| Work required |
Would you write out the entries again, exactly as they are, but without images?

| Stored items |
□ □ □ □ □ □ □
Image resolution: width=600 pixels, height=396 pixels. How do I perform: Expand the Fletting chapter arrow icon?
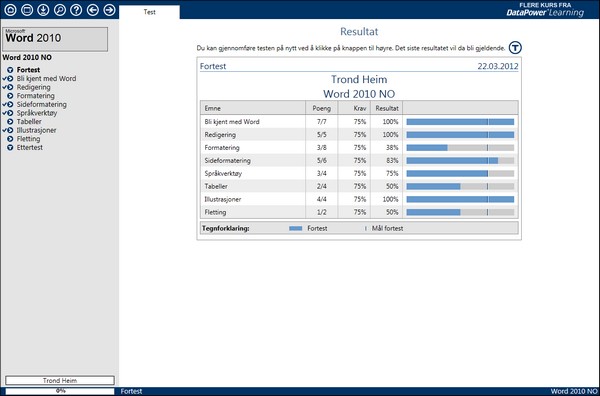pyautogui.click(x=10, y=139)
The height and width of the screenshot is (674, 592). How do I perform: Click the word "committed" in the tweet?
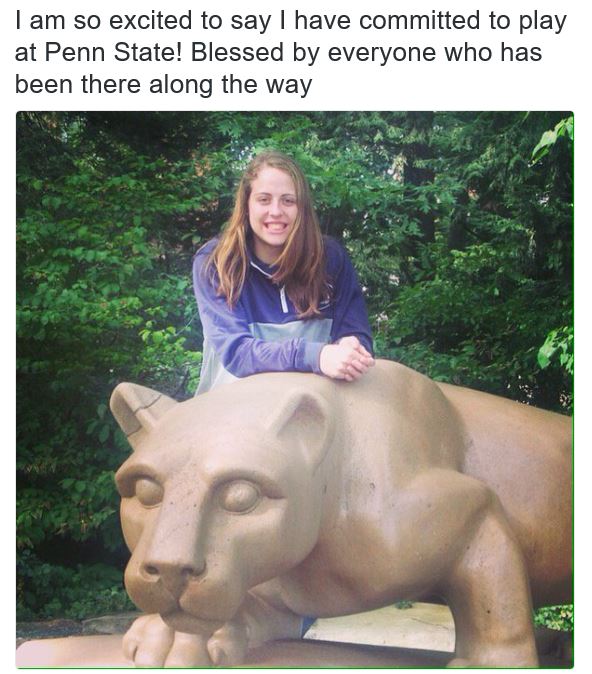(419, 21)
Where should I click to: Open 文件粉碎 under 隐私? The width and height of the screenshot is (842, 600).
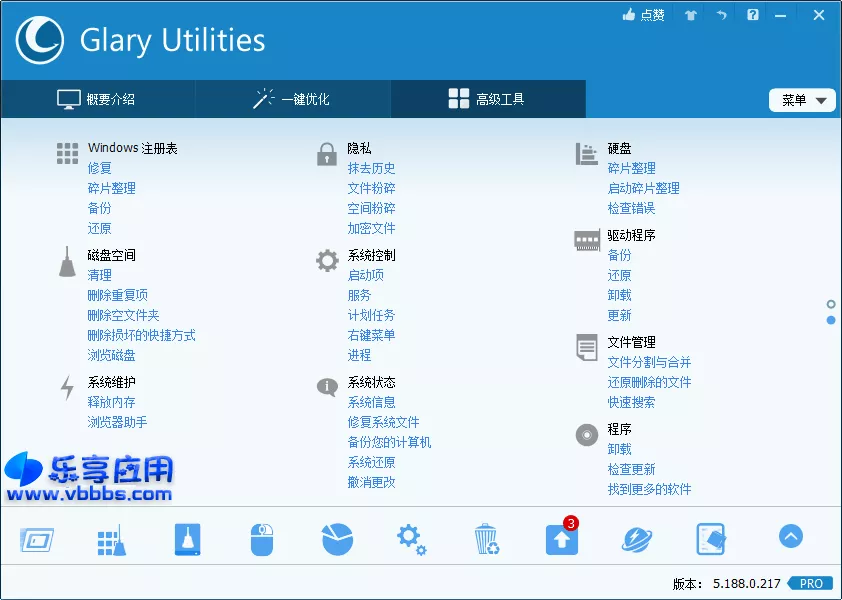371,188
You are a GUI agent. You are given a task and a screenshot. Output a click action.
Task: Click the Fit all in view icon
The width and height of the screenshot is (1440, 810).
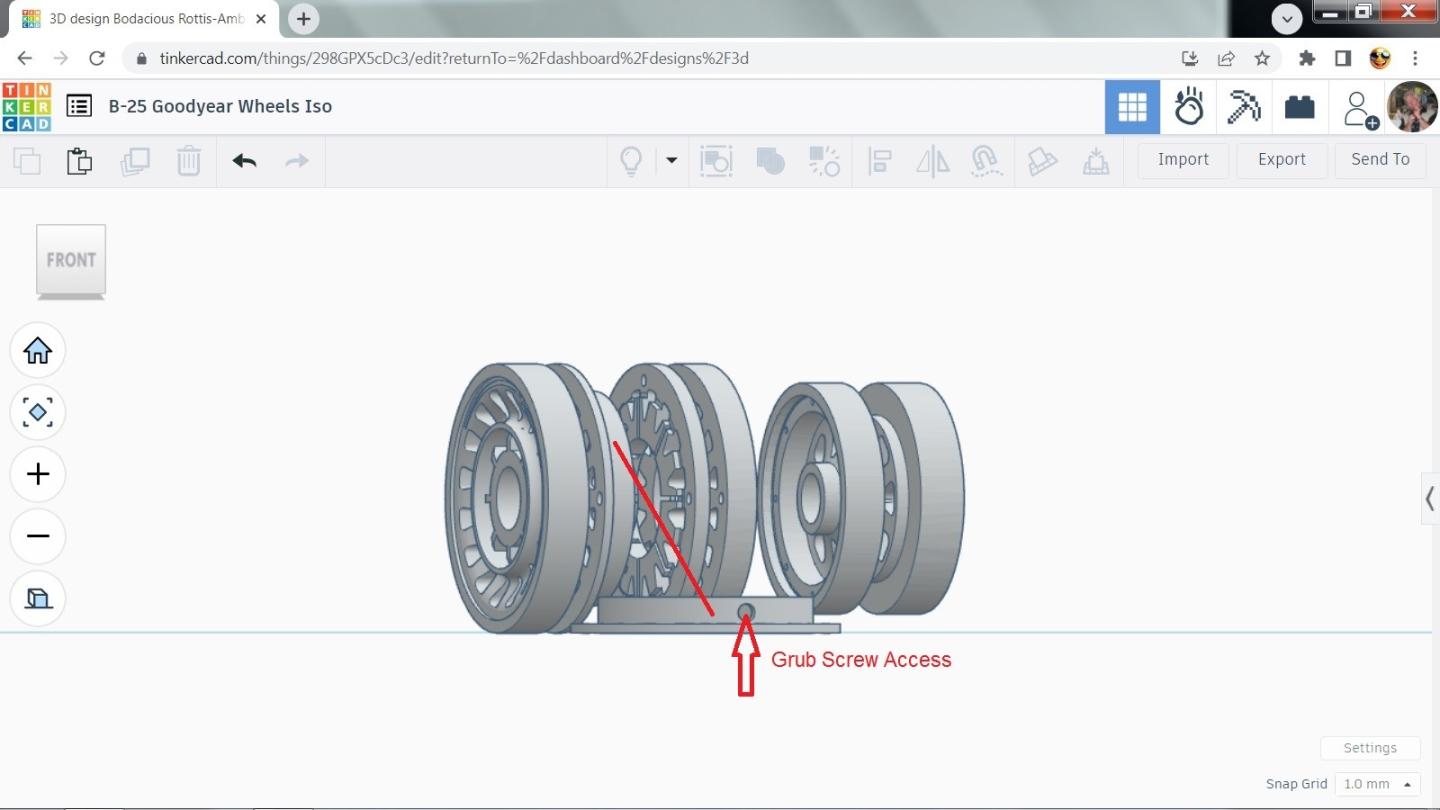[x=38, y=412]
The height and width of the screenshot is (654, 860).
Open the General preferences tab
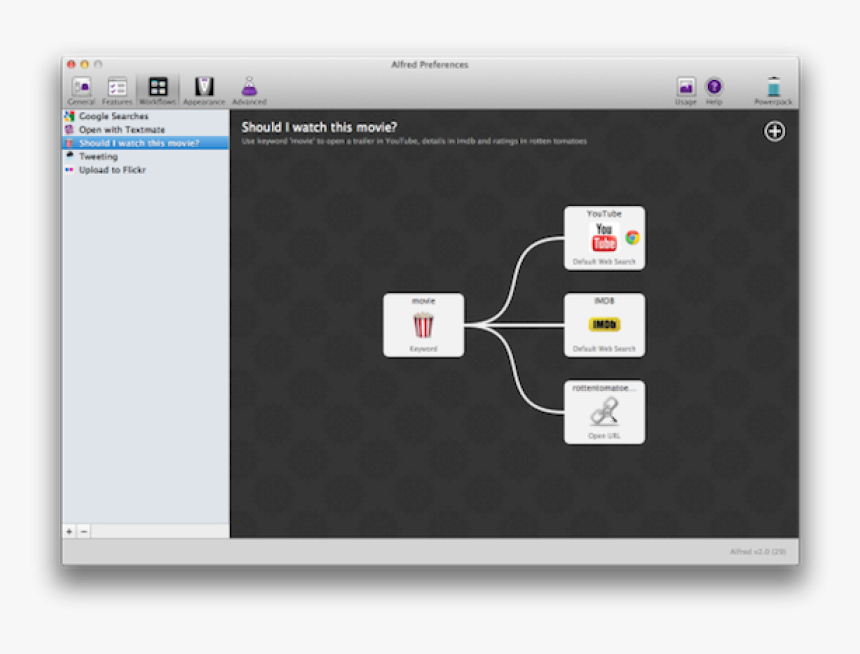[81, 89]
□ □ □ □ □ □ □
| Task output |
Image resolution: width=600 pixels, height=396 pixels. How do I perform: Expand the Fletting chapter arrow icon?
pyautogui.click(x=10, y=139)
The height and width of the screenshot is (674, 592). How do I perform: Click the word "committed" in the tweet?
(419, 21)
Where should I click to: Open 文件粉碎 under 隐私? The width and height of the screenshot is (842, 600).
371,188
You are a GUI agent. You are given a task and a screenshot. Output a click action.
Task: Click the Fit all in view icon
The width and height of the screenshot is (1440, 810).
[x=38, y=412]
The height and width of the screenshot is (654, 860).
Open the General preferences tab
[81, 89]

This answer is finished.